**Problem to work on**
Copy the following lines word for word, keeping every character unchanged.

==========

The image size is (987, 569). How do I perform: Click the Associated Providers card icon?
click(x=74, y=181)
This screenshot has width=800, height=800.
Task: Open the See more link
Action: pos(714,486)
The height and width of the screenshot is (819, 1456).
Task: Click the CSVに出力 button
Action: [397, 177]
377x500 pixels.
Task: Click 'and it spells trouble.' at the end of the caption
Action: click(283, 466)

==========

**Written solution**
The image size is (987, 569). How do I perform: Click the Associated Providers card icon?
click(x=74, y=181)
This screenshot has width=800, height=800.
Task: Open the See more link
Action: pos(714,486)
The height and width of the screenshot is (819, 1456).
Task: Click the CSVに出力 button
Action: [397, 177]
377x500 pixels.
Task: Click 'and it spells trouble.' at the end of the caption
Action: click(283, 466)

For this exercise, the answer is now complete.